As the NFL and its players continue on a collision course over the nature of the return to play during the COVID-19 pandemic, one notable player provided a compelling example of why players are so anxious and wary about returning.
On Friday, Whitworth appeared on a media conference call hosted by multiple NFLPA leaders and explained, in detail, how the coronavirus affected his family.
"When we say you're gonna have to make good decisions and you're gonna have to be careful outside of the building, we're talking about things as simple as going to lunch with someone,” Whitworth said. “All it takes is one exposure, and that's the reality and my story is an example of that.”
Whitworth says a family member recently went to lunch with a friend, and a couple days later, that family member started to feel unwell and ended up taking a COVID-19 test.
"Next thing we know, she had it,” Whitworth said. “A couple days later, my wife and I had it. A couple days after that, my kids had it. So we were about 7-for-7 at that point, and then unfortunately, we had just visited my wife's family, and we were traveling with them as well, and her mom and dad both got it."
Some studies have shown that older people have had a harder time kicking the virus than younger people, and Whitworth said that proved to be the case in this instance as he, his wife and his children ended up being OK — “Everything seemed to go pretty normal, it was a pretty mild case,” he said — but for her parents, it wasn’t that way as his father-in-law was hospitalized.
"Luckily for us … we got him home about four or five days ago and he's home with us now and we're very blessed to have him and him be OK,” Whitworth said. “But it was definitely a scary thing and I realized how contagious this really is. It doesn't take much, and it can spread like wildfire.”
Hence the union’s insistence on player safety. NFLPA president and Cleveland Browns center J.C. Tretter and union executive director DeMaurice Smith said this is the primary concern of the organization, even before dealing with the lingering salary-cap issues with the scheduled start of training camp happening later this month.
Tretter, an offensive lineman, also brought up the personal stake he has in this matter, not just as a union president but also as a person with a high body mass index, which has led to complications in some infected with the coronavirus. He stressed the importance of “risk mitigation.”
“I’m a center, so I’m living it — this time more than any, I have a very dangerous job, not just what normal football is like but with what’s going on in the world,” Tretter said. “My job, especially, has gotten more dangerous.”
You can pull up any picture from a December game and see how much breath is being blown back and forth between linemen, Tretter noted, a concern considered how the virus is transmitted.
“[That’s] what’s going to be going on if sick individuals are involved in the offensive or defensive line or any player,” Tretter said. “Those are the really tough decisions that we continue to ask on to try to get those protocols right, and that’s why the health safety aspect is so important to this.
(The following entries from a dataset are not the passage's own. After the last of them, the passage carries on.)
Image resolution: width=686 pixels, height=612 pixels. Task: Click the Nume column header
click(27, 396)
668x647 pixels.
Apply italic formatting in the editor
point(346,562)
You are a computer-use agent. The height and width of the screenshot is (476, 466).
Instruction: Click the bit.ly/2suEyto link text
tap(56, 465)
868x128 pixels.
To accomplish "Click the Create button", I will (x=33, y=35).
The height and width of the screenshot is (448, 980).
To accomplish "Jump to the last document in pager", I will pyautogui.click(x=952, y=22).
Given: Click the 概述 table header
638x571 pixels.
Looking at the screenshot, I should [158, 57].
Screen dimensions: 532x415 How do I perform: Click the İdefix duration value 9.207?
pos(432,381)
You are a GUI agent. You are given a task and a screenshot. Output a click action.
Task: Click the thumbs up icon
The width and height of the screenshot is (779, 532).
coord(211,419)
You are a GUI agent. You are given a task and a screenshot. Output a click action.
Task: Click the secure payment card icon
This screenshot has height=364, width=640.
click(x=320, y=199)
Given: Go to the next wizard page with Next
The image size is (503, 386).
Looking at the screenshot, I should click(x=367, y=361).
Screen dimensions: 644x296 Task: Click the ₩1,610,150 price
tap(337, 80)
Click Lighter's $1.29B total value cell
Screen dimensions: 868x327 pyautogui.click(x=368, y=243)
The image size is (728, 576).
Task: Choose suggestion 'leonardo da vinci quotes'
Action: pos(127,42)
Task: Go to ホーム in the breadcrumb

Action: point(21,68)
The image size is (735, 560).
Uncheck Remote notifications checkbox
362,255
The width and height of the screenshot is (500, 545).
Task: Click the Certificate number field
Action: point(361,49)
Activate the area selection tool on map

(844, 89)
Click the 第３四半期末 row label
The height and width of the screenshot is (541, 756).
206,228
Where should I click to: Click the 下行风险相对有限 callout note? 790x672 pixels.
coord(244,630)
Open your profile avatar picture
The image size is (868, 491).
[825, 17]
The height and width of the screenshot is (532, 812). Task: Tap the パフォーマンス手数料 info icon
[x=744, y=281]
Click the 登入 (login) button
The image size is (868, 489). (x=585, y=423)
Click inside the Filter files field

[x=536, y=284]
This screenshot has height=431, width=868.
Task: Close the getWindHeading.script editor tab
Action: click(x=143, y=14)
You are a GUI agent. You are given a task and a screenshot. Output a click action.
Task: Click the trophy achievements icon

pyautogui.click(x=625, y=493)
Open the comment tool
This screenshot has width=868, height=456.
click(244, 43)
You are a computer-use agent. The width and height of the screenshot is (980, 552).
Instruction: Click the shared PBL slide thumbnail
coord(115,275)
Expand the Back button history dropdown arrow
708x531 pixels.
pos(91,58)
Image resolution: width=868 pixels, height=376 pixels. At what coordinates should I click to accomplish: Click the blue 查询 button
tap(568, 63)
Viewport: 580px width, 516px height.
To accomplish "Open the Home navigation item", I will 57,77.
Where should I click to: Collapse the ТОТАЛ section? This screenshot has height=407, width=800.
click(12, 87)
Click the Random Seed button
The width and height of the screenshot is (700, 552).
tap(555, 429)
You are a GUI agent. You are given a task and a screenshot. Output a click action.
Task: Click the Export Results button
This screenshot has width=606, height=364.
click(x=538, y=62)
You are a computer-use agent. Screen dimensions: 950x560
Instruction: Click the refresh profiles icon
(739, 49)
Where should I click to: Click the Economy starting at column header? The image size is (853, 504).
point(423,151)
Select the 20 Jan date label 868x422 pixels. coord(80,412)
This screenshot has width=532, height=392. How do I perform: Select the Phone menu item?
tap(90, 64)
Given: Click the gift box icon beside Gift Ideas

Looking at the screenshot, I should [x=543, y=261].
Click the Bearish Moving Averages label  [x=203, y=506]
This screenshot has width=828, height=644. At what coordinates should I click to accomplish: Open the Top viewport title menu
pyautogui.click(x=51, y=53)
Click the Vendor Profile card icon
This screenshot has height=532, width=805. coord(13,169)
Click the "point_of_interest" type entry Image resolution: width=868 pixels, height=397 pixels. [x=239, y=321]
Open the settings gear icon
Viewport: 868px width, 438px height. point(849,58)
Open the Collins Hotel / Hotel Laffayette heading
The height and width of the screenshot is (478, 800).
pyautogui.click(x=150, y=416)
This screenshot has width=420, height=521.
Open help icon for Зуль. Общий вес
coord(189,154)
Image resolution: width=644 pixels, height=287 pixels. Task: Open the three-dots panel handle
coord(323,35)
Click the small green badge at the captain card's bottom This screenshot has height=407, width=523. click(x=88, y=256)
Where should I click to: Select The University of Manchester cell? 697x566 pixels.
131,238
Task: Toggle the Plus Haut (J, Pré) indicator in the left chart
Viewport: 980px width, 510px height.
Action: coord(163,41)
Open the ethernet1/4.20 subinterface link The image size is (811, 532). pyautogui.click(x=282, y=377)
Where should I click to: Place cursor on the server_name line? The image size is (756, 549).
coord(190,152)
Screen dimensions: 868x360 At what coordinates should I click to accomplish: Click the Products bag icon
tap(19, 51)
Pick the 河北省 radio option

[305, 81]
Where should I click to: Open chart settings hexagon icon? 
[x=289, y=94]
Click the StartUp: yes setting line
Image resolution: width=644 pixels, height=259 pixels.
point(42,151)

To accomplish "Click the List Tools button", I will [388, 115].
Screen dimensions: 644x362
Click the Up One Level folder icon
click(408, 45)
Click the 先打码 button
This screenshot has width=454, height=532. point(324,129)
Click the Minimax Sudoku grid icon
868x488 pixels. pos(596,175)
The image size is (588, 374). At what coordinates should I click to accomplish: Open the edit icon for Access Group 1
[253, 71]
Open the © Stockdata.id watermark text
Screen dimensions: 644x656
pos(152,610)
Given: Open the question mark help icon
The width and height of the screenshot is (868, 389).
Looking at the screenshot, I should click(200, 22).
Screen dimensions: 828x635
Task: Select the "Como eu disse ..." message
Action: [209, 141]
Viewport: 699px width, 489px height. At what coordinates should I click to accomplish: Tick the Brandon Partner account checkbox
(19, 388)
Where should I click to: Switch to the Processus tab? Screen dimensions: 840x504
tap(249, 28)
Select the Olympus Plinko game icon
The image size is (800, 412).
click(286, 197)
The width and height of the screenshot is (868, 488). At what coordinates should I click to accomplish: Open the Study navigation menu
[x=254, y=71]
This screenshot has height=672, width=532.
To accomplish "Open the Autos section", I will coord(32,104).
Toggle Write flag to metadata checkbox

“Because we all are at risk, our families are at risk, and different positions are maybe even more so at risk. Combining that with the CDC guidelines of what underlying conditions make you more vulnerable — with high body-mass index — now you’re looking at a player who is more exposed and has an underlying condition, those are the questions guys have to understand.”
In that regard, Smith noted the NFLPA is pushing for daily testing.
While there is much left to work out between the league and its players, Smith added that fans who want to see football in the fall can also play their part.
“Something as simple as wearing a mask will have, probably, the most significant impact on the extent and whether sport returns in this country,” Smith said. “And that’s not a political statement; that’s a common sense and scientific statement.”